**DIE AUFGABE**
Bearbeite den Abschnitt von „Die ehemaligen osteuropäischen“ bis „und neuen) Minderheitengruppen.“ aus dem Auszug über den Turbo-Faschismus: Gib ihn erneut wieder und ersetze dabei „Laboratorium“ durch „Versuchsfeld“.

**VORLIEGENDER AUSZUG**
________________________

Die Wege des Turbo-Faschismus

Die ehemaligen osteuropäischen Staaten, vor allem das ehemalige Jugoslawien, ist ein turbo-neoliberales kapitalistisches Laboratorium, das die verstärkten Prozesse der Deregulierung, der Sozialisierung und der Nekropolitik innerhalb des globalen Kapitalismus weiterführt. Turbo-Faschismus war ein Begriff, der von Žarana Papić (2002) vorgeschlagen wurde, um in den 1990er Jahren auf dem Balkan, speziell in Serbien, hegemonialen Nationalismus zu konzeptualisieren. Also nationale Separatismen, chauvinistische und rassistische Ausgrenzung oder Marginalisierung von (alten und neuen) Minderheitengruppen.

Das alles sind Prozesse, die eng mit patriarchaler, diskriminierender und gewalttätiger Politik gegen Frauen und ihre bürgerlichen und sozialen Rechte verbunden waren und sind. Ich beziehe mich auf die Wortschöpfung der verstorbenen serbischen Theoretikerin und feministischen Wissenschaftlerin Žarana Papić, die den Prozess Ende der 1990er Jahre in Serbien mit den Worten beschrieb: “Ich bezeichne das frei als Turbo-Faschismus”.

Sie fährt fort: Es ist natürlich bekannt, dass Faschismus ein historischer Begriff ist; dass die Geschichte von Nazi-Deutschland nicht dieselbe ist wie die von Miloševićs Serbien. In der postmodernen und feministischen Theorie sprechen wir jedoch von “sich verschiebenden Konzepten”, wenn eine neue Epoche mit einigen Ergänzungen Konzepte erbt, die zu einer früheren gehören, wie der feministische Begriff des sich verschiebenden Patriarchats. Meiner Meinung nach sollten wir uns nicht vor der Verwendung “großer Begriffe” fürchten, wenn sie bestimmte politische Realitäten genau beschreiben. (Papić 2002)

Ich denke, dass das, was als die Hauptcharakteristika der turbo-faschistischen Elemente der postsozialistischen Übergangsstaaten gedacht ist, die auf einen voll entwickelten neoliberalen globalen Kapitalismus zusteuern (der seinen eigenen postmodernen Faschismus birgt), hervorragend auf den gegenwärtigen Moment vieler ehemaliger osteuropäischer Staaten, wie Slowenien, Serbien, Polen, Ungarn, Bulgarien usw., übertragen werden kann. Deshalb zitiere ich Žarana Papić Bezeichnung des Turbo-Faschismus im Präsens.

________________________

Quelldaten

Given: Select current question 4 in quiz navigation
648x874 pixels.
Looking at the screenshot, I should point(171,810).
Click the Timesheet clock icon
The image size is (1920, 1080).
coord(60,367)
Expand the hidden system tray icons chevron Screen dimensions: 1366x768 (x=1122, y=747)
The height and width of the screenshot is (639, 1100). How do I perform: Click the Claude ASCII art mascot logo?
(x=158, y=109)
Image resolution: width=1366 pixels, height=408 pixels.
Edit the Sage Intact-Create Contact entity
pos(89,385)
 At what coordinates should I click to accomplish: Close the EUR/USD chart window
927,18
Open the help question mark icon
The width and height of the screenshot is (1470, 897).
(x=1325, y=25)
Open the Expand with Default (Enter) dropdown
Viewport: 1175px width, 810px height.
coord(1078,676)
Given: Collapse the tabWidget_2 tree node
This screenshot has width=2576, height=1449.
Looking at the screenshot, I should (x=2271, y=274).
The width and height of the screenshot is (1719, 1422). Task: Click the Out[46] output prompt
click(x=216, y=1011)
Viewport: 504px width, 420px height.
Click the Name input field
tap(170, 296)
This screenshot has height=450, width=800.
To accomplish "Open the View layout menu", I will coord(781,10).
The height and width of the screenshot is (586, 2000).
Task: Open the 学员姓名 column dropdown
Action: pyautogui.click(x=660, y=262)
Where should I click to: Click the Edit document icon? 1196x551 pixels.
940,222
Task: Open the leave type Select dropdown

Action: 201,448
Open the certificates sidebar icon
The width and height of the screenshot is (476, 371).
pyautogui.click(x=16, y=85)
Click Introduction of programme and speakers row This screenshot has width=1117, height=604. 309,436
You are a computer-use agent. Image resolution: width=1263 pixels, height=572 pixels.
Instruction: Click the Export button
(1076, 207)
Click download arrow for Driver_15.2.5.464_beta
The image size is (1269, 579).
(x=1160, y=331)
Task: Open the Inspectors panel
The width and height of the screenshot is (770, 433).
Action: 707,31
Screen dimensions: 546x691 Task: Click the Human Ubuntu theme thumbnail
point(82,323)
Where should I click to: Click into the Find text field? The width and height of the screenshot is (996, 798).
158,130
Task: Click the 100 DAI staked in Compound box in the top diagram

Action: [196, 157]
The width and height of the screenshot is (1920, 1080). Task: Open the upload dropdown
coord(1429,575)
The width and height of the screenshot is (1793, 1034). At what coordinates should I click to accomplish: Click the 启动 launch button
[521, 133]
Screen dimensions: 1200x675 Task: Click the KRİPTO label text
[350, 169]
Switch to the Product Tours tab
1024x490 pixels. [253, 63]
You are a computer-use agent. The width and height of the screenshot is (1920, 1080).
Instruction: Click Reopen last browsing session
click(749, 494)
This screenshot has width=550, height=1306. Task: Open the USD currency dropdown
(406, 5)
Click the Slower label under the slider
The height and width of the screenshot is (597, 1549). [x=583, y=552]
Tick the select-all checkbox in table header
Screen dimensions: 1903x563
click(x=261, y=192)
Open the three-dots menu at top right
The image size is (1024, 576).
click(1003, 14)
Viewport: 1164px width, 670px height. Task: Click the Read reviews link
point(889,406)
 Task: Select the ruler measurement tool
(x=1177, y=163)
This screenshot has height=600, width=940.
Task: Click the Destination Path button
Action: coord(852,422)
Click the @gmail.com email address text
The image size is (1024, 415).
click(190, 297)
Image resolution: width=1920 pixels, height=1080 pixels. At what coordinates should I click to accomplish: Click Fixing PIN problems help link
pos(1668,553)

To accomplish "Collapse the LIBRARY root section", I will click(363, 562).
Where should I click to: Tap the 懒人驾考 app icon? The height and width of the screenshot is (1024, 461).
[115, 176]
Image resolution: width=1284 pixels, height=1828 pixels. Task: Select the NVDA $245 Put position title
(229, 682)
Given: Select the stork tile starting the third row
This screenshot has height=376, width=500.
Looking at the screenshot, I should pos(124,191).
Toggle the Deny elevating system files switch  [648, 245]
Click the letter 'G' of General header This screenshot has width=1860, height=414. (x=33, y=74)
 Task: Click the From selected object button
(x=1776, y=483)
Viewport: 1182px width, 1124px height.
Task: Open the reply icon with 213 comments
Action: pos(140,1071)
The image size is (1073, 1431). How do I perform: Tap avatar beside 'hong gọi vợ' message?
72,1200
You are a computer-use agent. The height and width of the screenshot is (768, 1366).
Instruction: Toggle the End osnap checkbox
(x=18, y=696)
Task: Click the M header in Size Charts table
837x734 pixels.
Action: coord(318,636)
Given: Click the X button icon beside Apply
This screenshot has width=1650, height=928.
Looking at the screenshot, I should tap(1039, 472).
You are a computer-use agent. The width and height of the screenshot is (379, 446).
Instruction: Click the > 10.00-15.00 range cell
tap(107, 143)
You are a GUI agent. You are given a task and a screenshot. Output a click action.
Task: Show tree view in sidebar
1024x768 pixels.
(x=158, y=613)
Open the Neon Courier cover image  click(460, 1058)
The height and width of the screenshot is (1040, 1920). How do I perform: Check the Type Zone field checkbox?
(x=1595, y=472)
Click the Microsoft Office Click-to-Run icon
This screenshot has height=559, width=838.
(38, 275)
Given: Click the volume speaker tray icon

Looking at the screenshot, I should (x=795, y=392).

________________________

**LÖSUNG**
Die ehemaligen osteuropäischen Staaten, vor allem das ehemalige Jugoslawien, ist ein turbo-neoliberales kapitalistisches Versuchsfeld, das die verstärkten Prozesse der Deregulierung, der Sozialisierung und der Nekropolitik innerhalb des globalen Kapitalismus weiterführt. Turbo-Faschismus war ein Begriff, der von Žarana Papić (2002) vorgeschlagen wurde, um in den 1990er Jahren auf dem Balkan, speziell in Serbien, hegemonialen Nationalismus zu konzeptualisieren. Also nationale Separatismen, chauvinistische und rassistische Ausgrenzung oder Marginalisierung von (alten und neuen) Minderheitengruppen.